Reputation: 505
I'm starting off with Meteor and need some help with Mongo. I have a collection of names that I'm displaying on a list and want to be able to update one variable of certain entries in the database based on other criteria. Basically what I want to do is:
For every entry where characteristic A = true and B = true, change characteristic C to be false.
So far, I've been trying to figure out how Mongo can handle a "for each" loop over the elements of the collection, and for each element check if conditions A and B hold, and then collection.update(element, {C: false}). This is proving to be a lot more problematic than I thought. I want to do something like this (using dummy variable names):
for (i = 0; i < collection.find().count(); i++){
if (collection[i].A===true && collection[i].B===true)
collection.update(collection[i], {$set: {C: false}});
};
I've been changing this base code around, but am starting to sense that I'm missing something basic about indexing/how collections work in Mongo.
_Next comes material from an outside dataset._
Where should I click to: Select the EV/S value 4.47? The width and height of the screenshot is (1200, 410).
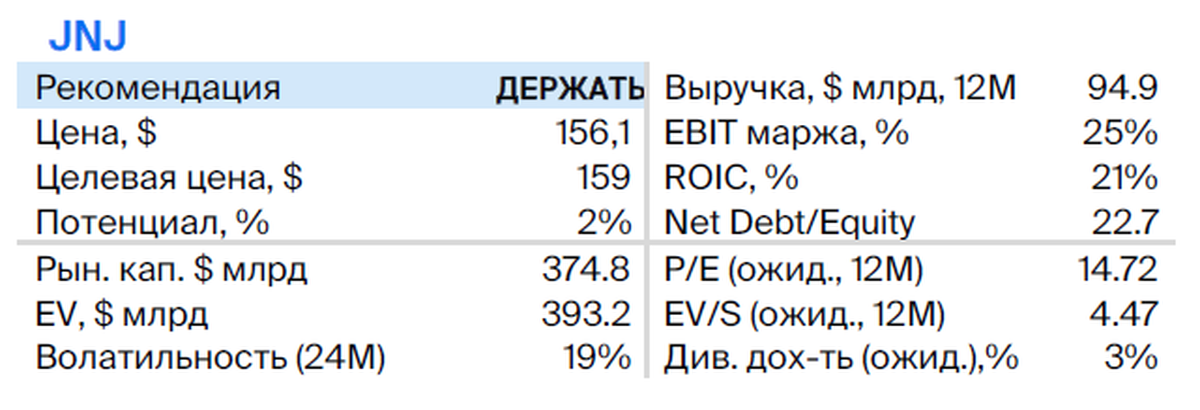click(1122, 314)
Can you index a collection like this (and if so, is this even the most convenient way to do what I'm trying to do?)?
Upvotes: 9
Views: 14350
Reputation: 12792
As already suggested in comments, the correct answer is:
collection.update({A: true, B: true}, {$set: {C:false}}, {multi: true});
(At least in pure MongoDB, see there).
Without multi: true
it will change only one document matching the criteria.
In Meteor it is a bit more tricky, as you are not allowed to do client-side updates other than by matching it (so no possibility for various criteria, no possibility for multi
), see http://docs.meteor.com/#update.
You can iterate over all finds, but it would be better to run such code server-side.
Upvotes: 9
Reputation: 505
Of course I figure out how to do this right after posting, and of course it's suggested in the Meteor documentation!